Open Labour
- Formation: 2015; 11 years ago
- Dissolved: 2016; 10 years ago
- Purpose: Political advocacy
- Location: United Kingdom;
- Chair: Amen Tesfay
- Affiliations: Labour Party
- Revenue: £3,114 (2018)
- Expenses: £1,147 (2018)
- Website: openlabour.org

= Open Labour =

Activist group in the British Labour Party

Open Labour was an activist group in the British Labour Party which acts as a forum for members to discuss ideas, tactics and campaigning. It is in the soft left political tradition, to the right of left-wing groups like Momentum and to the left of New Labour groups such as Progress.

== History ==

Open Labour was founded in 2015 following the 2015 Labour Party leadership election with the aim of giving voice to the soft left tradition within the Labour Party, and their interests, which many of its members felt had been sidelined.

The soft left tradition within Labour traces back to, at least, the 1980s.
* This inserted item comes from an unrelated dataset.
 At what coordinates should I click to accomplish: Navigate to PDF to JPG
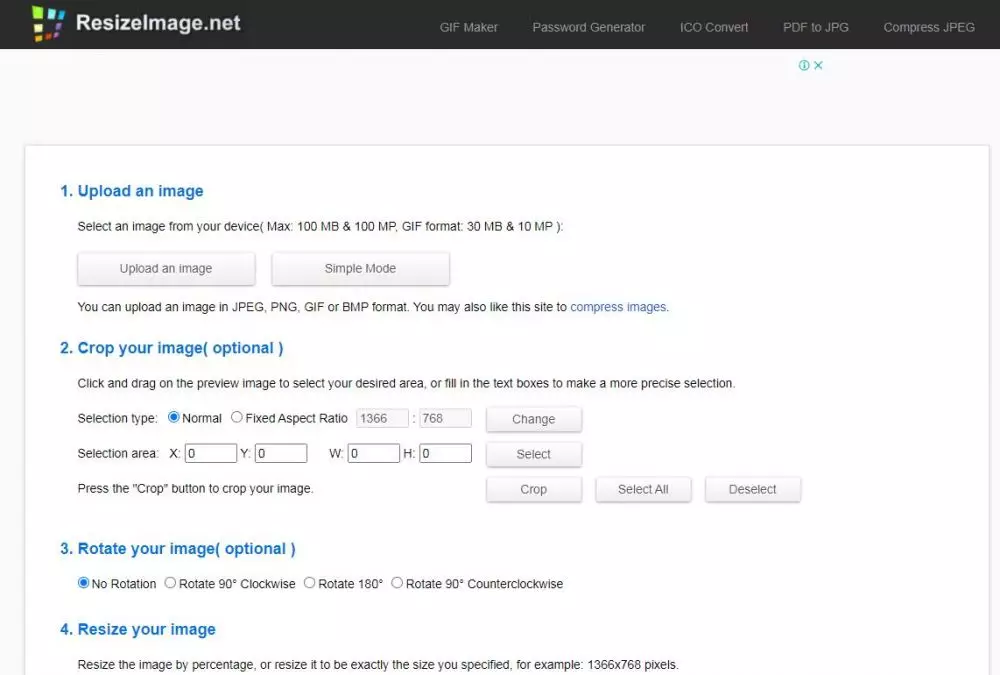pos(815,27)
While many Labour MPs, including the recent Labour leader Ed Miliband, had at times been characterised as coming from the soft left politically, there had not been an internal group advocating for this strand of politics since Compass unaffiliated from the party in 2011 in order to open up its membership to those from other political parties.

From 2015 to 2026, Open Labour produced and published a number of essays across a range of topics on its website, and has held meetings and conferences routinely to establish its strategy and political positions. It has also held a number of political fringe events at Labour Party conferences. Open Labour has offered its backing to candidates in internal party elections and candidate selections for local and general elections. Several Open Labour activists and members were elected to Parliament in the 2017 United Kingdom general election, including Open Labour Treasurer Alex Sobel, Jo Platt, Emma Hardy, Anna McMorrin, Paul Sweeney, Marsha de Cordova, and Lloyd Russell-Moyle.

Founding committee member Ann Black was a longstanding member of Labour's National Executive Committee, with the group backing her in her failed re-election bid in 2018.

In the 2019 General Election a number of Open Labour supporters and members were elected to parliament, including Nadia Whittome, Olivia Blake, Feryal Clark, James Murray, and Abena Oppong-Asare.

Open Labour made no endorsement during the 2016 Labour leadership elections. During the 2020 Labour leadership elections, Open Labour endorsed Lisa Nandy for Leader and Angela Rayner for Deputy Leader after an extensive ballot of its members.

In the 2020 National Executive Committee elections, its members voted to endorse Ann Black and Jermain Jackman for the CLP section, George Lindars-Hammond for the new disability section and Alice Perry for the local government section, with Black and Perry winning election. In 2021, the organisation said its membership stood at 1,500 and it plans to make a number of endorsements for upcoming local and devolved elections.

== Political positions ==
Coming politically from the soft left tradition within Labour, Open Labour looked to recast this ideology as the "open left", defining it as "a practical, open-minded and tolerant type of democratic socialism". The group promotes a "democratic, participatory and pluralist culture".

Their beliefs include advocating an economic platform of transforming the UK economy to a higher-investment, environmentally conscious and more democratic model. They are also generally pro-European, and call for Labour to maintain a close relationship with Europe and its sister parties on the continent, and for solidarity with those campaigning for social justice here and internationally.

Open Labour has roots in the history of organisations like the Tribune Group and the Labour Coordinating Committee, but also through local government and through trade unions.

In an article about the 2017 Labour Party Conference, Isabel Hardman described the group as "[carrying] the Corbynite flag", arguing that it and the wider soft left in Labour had shifted to the left after that year's general election.

== Mainstream Labour ==
In September 2025, Open Labour co-founded Mainstream Labour, a centre-left network inside the Labour Party alongside the think tank Compass. This group, backed by several senior figures including then Mayor of Greater Manchester and later Prime Minister Andy Burnham, which claims to be a home to "Labour's radical realists" and wanted to change the incumbent Labour government's direction. The group formally dissolved and merged with Mainstream in August 2026.